Robert Hugh Turton, Baron Tranmire,  (8 August 1903 – 17 January 1994) was a British Conservative Party politician.

Biography
The son of Major R B Turton of Kildale Hall, Kildale, North Riding of Yorkshire, Turton was educated at Eton College and at Balliol College, Oxford.  He was called to the Bar by the Inner Temple in 1926.

Turton joined the 4th Battalion of the Green Howards at the outbreak of World War II and served as Deputy Assistant Adjutant-General 50th (N) Division, AAG GHQ MEF.  He was awarded the Military Cross in 1942.

Parliamentary career
At the 1929 general election, Turton was elected Member of Parliament (MP) for Thirsk and Malton, a seat which he held continuously until his retirement from the House of Commons at the February 1974 general election.  Turton was Father of the House from 1965 to 1974.  He attributed his election as an MP at the unusually young age of 25 to the death of his predecessor and kinsman Sir Edmund Turton, 1st Baronet three weeks before polling day and the local Conservative association not wanting to waste its "Vote For Turton" posters.
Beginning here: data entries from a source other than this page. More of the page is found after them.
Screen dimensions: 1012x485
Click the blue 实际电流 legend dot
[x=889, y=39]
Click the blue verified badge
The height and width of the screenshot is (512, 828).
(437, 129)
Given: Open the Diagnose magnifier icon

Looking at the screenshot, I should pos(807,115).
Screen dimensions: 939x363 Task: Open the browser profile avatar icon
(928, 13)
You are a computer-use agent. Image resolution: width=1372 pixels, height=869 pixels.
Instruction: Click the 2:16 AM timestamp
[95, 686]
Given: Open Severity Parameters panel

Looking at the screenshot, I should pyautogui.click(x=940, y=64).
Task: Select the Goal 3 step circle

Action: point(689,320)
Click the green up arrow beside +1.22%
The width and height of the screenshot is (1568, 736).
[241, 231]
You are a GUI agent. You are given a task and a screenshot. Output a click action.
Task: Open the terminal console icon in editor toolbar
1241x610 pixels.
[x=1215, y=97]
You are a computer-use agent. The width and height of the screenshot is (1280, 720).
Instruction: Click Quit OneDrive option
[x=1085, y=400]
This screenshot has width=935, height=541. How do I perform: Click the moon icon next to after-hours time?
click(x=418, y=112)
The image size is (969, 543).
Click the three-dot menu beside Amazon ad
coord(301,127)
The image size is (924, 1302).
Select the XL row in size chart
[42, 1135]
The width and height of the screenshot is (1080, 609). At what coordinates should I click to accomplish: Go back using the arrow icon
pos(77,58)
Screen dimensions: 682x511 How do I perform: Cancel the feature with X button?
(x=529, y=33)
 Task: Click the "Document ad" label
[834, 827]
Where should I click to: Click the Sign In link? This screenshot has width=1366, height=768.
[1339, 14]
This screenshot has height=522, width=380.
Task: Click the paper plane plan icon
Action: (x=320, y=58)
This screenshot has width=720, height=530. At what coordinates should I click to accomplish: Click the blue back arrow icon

Turton held ministerial office as Parliamentary Secretary to the Minister of National Insurance from 1951 to 1953, Parliamentary Secretary to the Minister of Pensions and National Insurance from 1953 to 1954, and as Joint Parliamentary Under-Secretary of State for Foreign Affairs from October 1954 to December 1955. From December 1955 to January 1957 Turton served in Sir Anthony Eden's Ministry as Minister of Health, a post then outside of the Cabinet but of Cabinet rank, and was appointed a Privy Counsellor in 1955.

In Parliament Turton was Chairman of the Select Committee on Procedure from 1970 to 1974. He was opposed to British membership of the EEC.

Honours
Turton was appointed a Knight Commander of the Order of the British Empire (KBE) in the 1971 Birthday Honours and on 9 May 1974, he was created a Life Peer as Baron Tranmire, of Upsall in the North Riding of Yorkshire.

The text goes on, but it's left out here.